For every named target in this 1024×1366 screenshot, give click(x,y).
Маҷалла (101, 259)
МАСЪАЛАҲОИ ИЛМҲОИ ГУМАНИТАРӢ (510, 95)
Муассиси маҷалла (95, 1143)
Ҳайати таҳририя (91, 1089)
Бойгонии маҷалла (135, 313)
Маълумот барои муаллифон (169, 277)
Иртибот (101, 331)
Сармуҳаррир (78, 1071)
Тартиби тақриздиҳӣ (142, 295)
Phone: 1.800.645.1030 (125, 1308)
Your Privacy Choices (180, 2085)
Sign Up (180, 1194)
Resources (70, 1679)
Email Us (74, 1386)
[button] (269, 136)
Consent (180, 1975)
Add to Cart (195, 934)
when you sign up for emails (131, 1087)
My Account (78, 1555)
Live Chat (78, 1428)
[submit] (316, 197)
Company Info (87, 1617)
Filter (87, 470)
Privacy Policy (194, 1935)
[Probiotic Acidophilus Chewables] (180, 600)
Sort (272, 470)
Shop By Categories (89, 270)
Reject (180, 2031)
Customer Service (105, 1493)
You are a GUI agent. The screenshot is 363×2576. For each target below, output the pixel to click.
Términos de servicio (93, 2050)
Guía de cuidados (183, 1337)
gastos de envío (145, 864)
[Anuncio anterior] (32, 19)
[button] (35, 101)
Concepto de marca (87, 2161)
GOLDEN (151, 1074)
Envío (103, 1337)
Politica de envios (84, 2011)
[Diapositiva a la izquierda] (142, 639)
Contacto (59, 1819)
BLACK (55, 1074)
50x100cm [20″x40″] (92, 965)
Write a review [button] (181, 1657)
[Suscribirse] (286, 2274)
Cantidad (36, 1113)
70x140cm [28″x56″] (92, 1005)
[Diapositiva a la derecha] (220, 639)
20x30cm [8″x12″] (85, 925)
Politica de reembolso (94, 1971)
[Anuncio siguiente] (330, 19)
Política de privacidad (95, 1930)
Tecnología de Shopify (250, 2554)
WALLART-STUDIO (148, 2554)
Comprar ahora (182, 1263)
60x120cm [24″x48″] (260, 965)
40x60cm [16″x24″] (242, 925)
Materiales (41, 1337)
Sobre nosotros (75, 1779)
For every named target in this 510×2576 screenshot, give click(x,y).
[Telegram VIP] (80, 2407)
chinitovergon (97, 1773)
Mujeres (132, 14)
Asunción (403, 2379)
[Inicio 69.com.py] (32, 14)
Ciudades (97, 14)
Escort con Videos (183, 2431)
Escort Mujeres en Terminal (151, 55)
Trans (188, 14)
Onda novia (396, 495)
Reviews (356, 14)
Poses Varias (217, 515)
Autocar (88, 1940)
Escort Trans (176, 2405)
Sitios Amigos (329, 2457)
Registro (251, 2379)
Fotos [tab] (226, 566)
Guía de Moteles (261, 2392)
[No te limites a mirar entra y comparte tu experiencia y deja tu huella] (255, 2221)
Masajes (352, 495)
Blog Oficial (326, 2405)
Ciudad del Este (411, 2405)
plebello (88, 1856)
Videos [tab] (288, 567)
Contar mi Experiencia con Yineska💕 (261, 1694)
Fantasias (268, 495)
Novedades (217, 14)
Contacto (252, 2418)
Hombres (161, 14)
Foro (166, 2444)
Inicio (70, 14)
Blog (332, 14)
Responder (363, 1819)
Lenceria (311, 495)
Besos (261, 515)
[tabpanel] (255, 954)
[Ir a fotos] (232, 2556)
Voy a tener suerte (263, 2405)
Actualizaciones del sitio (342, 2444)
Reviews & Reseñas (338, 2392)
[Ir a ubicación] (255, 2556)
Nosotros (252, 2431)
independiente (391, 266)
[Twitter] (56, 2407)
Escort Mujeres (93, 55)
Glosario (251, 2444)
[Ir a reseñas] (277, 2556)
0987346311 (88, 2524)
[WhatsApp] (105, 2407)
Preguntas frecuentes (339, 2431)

◆ ◆ ◆ ◆

__Work task__
Print every record above exactly as it appears.

__Solution__
For every named target in this 1024×1366 screenshot, give click(x,y).
Маҷалла (101, 259)
МАСЪАЛАҲОИ ИЛМҲОИ ГУМАНИТАРӢ (510, 95)
Муассиси маҷалла (95, 1143)
Ҳайати таҳририя (91, 1089)
Бойгонии маҷалла (135, 313)
Маълумот барои муаллифон (169, 277)
Иртибот (101, 331)
Сармуҳаррир (78, 1071)
Тартиби тақриздиҳӣ (142, 295)
Phone: 1.800.645.1030 (125, 1308)
Your Privacy Choices (180, 2085)
Sign Up (180, 1194)
Resources (70, 1679)
Email Us (74, 1386)
[button] (269, 136)
Consent (180, 1975)
Add to Cart (195, 934)
when you sign up for emails (131, 1087)
My Account (78, 1555)
Live Chat (78, 1428)
[submit] (316, 197)
Company Info (87, 1617)
Filter (87, 470)
Privacy Policy (194, 1935)
[Probiotic Acidophilus Chewables] (180, 600)
Sort (272, 470)
Shop By Categories (89, 270)
Reject (180, 2031)
Customer Service (105, 1493)
You are a GUI agent. The screenshot is 363×2576. For each target below, output the pixel to click.
Términos de servicio (93, 2050)
Guía de cuidados (183, 1337)
gastos de envío (145, 864)
[Anuncio anterior] (32, 19)
[button] (35, 101)
Concepto de marca (87, 2161)
GOLDEN (151, 1074)
Envío (103, 1337)
Politica de envios (84, 2011)
[Diapositiva a la izquierda] (142, 639)
Contacto (59, 1819)
BLACK (55, 1074)
50x100cm [20″x40″] (92, 965)
Write a review [button] (181, 1657)
[Suscribirse] (286, 2274)
Cantidad (36, 1113)
70x140cm [28″x56″] (92, 1005)
[Diapositiva a la derecha] (220, 639)
20x30cm [8″x12″] (85, 925)
Politica de reembolso (94, 1971)
[Anuncio siguiente] (330, 19)
Política de privacidad (95, 1930)
Tecnología de Shopify (250, 2554)
WALLART-STUDIO (148, 2554)
Comprar ahora (182, 1263)
60x120cm [24″x48″] (260, 965)
40x60cm [16″x24″] (242, 925)
Materiales (41, 1337)
Sobre nosotros (75, 1779)
For every named target in this 510×2576 screenshot, give click(x,y).
[Telegram VIP] (80, 2407)
chinitovergon (97, 1773)
Mujeres (132, 14)
Asunción (403, 2379)
[Inicio 69.com.py] (32, 14)
Ciudades (97, 14)
Escort con Videos (183, 2431)
Escort Mujeres en Terminal (151, 55)
Trans (188, 14)
Onda novia (396, 495)
Reviews (356, 14)
Poses Varias (217, 515)
Autocar (88, 1940)
Escort Trans (176, 2405)
Sitios Amigos (329, 2457)
Registro (251, 2379)
Fotos [tab] (226, 566)
Guía de Moteles (261, 2392)
[No te limites a mirar entra y comparte tu experiencia y deja tu huella] (255, 2221)
Masajes (352, 495)
Blog Oficial (326, 2405)
Ciudad del Este (411, 2405)
plebello (88, 1856)
Videos [tab] (288, 567)
Contar mi Experiencia con Yineska💕 (261, 1694)
Fantasias (268, 495)
Novedades (217, 14)
Contacto (252, 2418)
Hombres (161, 14)
Foro (166, 2444)
Inicio (70, 14)
Blog (332, 14)
Responder (363, 1819)
Lenceria (311, 495)
Besos (261, 515)
[tabpanel] (255, 954)
[Ir a fotos] (232, 2556)
Voy a tener suerte (263, 2405)
Actualizaciones del sitio (342, 2444)
Reviews & Reseñas (338, 2392)
[Ir a ubicación] (255, 2556)
Nosotros (252, 2431)
independiente (391, 266)
[Twitter] (56, 2407)
Escort Mujeres (93, 55)
Glosario (251, 2444)
[Ir a reseñas] (277, 2556)
0987346311 (88, 2524)
[WhatsApp] (105, 2407)
Preguntas frecuentes (339, 2431)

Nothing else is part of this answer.